First step in training a model is to get huge amounts of high quality text. An example would be https://huggingface.co/datasets/HuggingFaceFW/fineweb. Each company may have their own flavor of this. But the crux is:

They scour the internet and gather all good webpages, documents, books, articles as possible
They do some pre-processing that they end up with just text

Tokenization

Neural network expect their data to be in a numerical format. You may think “Why cannot we just use the binary representation?”. In theory we could have a vocabulary of just ${0, 1}$ but the terms and the sequences are going to be extremely long. Due to computational restrictions we have a tradeoff between vocabulary size and sequence lengths.
An example would be only considering bytes.
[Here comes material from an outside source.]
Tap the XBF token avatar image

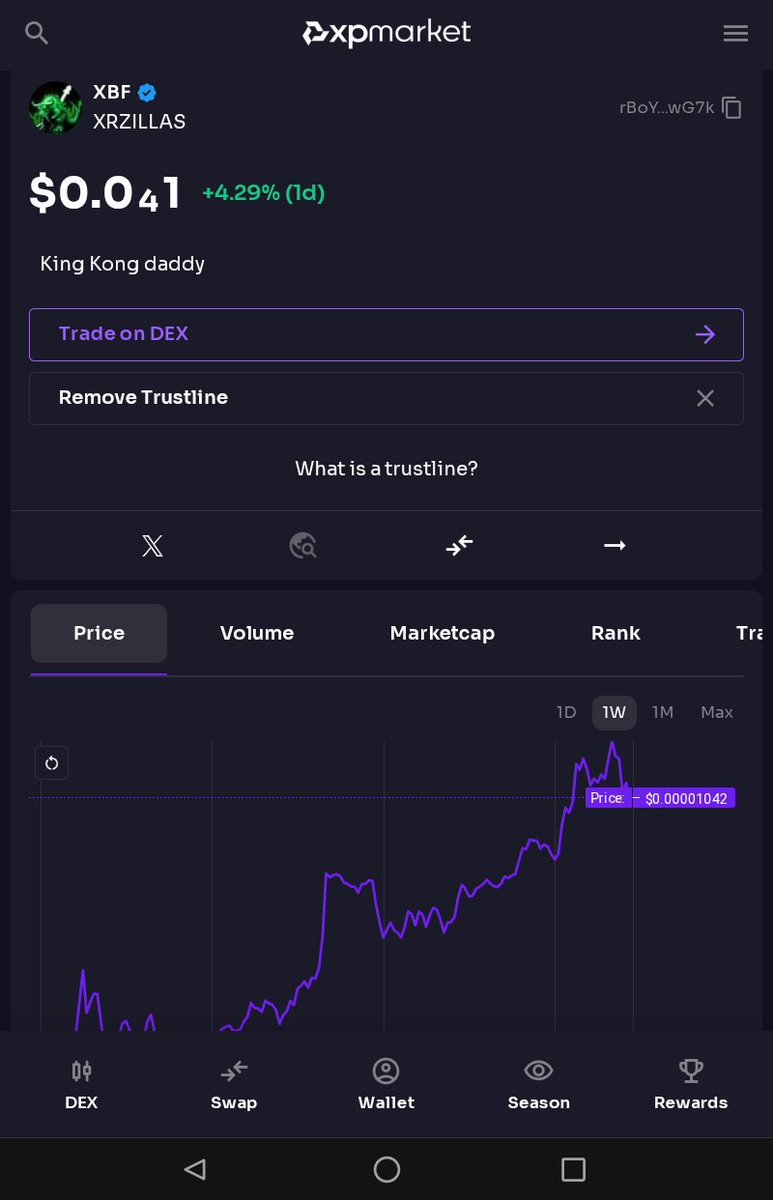[55, 107]
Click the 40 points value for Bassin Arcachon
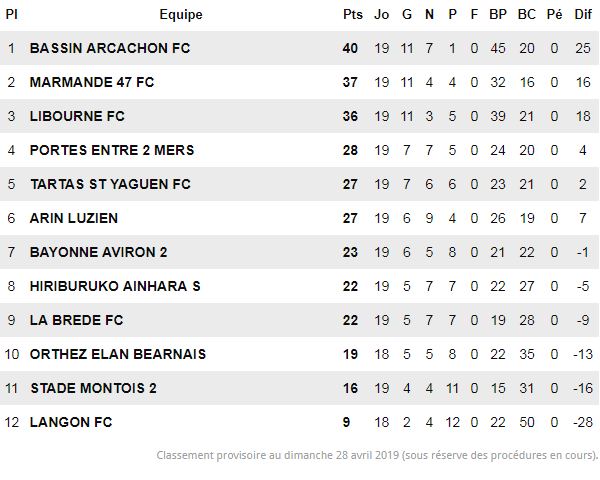Image resolution: width=600 pixels, height=480 pixels. tap(350, 48)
Each byte is 8 bits longs. So our vocabulary size is 256. We convert all of our text using this encoding.
In practice we use techniques such as Byte Pair Encoding to do this. A vocabulary size of around 100k seems to work well.
You can check how GPT does this on https://tiktokenizer.vercel.app/

Neural Network Training

We want to model the statistical relationship of how these tokens follow each other in the training corpus
To summarize the training process
- We set some MAX_WIDTH, this will be our context window. What we are trying to train is the prediction of the next token given this context window.
- We randomly sample a context from the dataset and ask the model what comes next. The output of the model is probabilities for all the tokens in its vocabulary. We then pick the token that has the highest probability as the final output.

Visit https://bbycroft.net/llm for the actual architecture of a large language model.

Inference

We feed the prompt to the model ask it to predict the next token. We append the generated token to the context and ask the model to predict again. I am assuming that we do this until we reach a EOF token.